- Location: 71 Firehouse Lane Red Feather Lakes, CO, United States
- Established: 1969
- Branches: 1

Other information
- Website: redfeather.colibraries.org

= Red Feather Lakes Community Library =

The Red Feather Lakes Community Library is the only branch of the Red Feather Mountain Library District in Larimer County, Colorado.

The District includes Red Feather Lakes, Crystal Lakes, Glacier View Meadows, Green Mountain Meadows, Hewlett Gulch, Deer Meadows, Boy Scout Road, and the Upper Poudre Canyon. The Library participates in the Colorado Library Collaborate program.

==History==
The Library was established in 1969 by the local women's group with $240 from the Larimer County Commissioners and 250 donated books on shelves from an abandoned store. The original library was located on the basement level of the Red Feather Lakes Property Owner's Association Building. The current location and building was built in 1987 with community donations of land, labor, money and support.

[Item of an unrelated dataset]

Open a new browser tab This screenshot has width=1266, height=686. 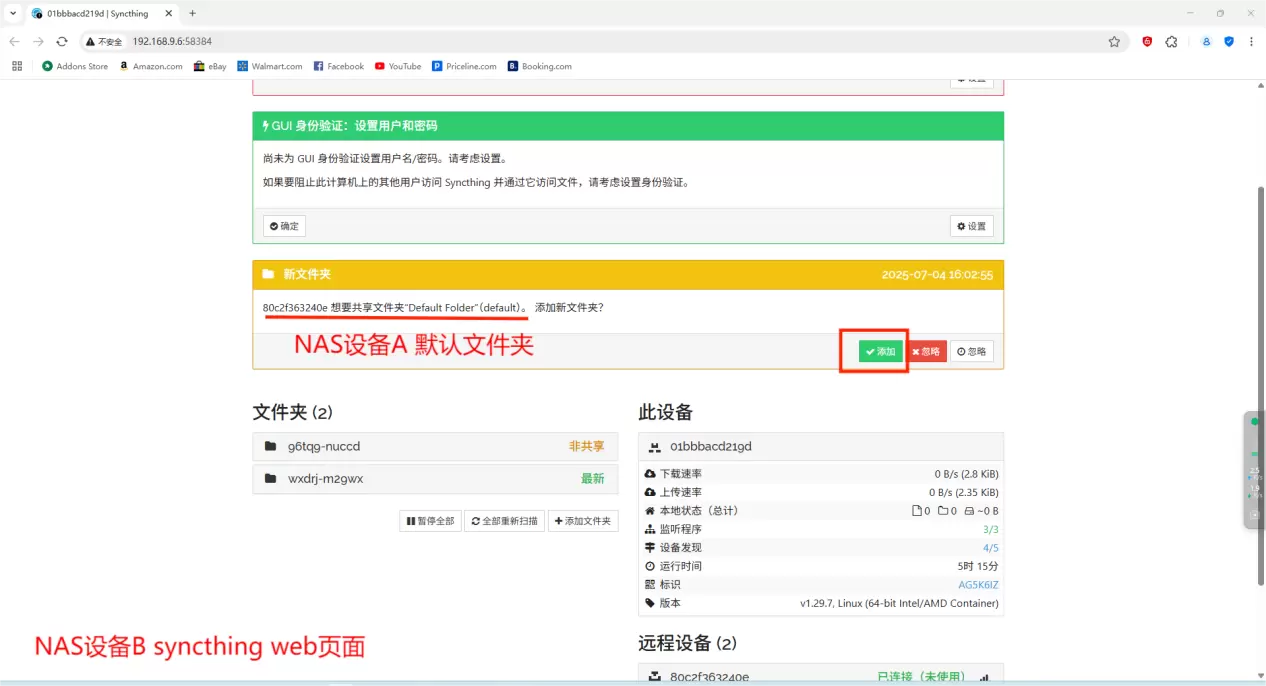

The District was approved by voters with a 2.5 mill levy in November 2000 with funds arriving in January 2001. It is currently one of the smallest library districts in Colorado, covering just 37 sqmi. It was based on the three existing volunteer fire department districts; Red Feather Lakes, Crystal Lakes, and Glacier View Meadows.

A new addition to the library was dedicated in August 2005. It includes a children's area, community meeting room and art gallery. The expansion nearly doubled the building size to 3163 sqft.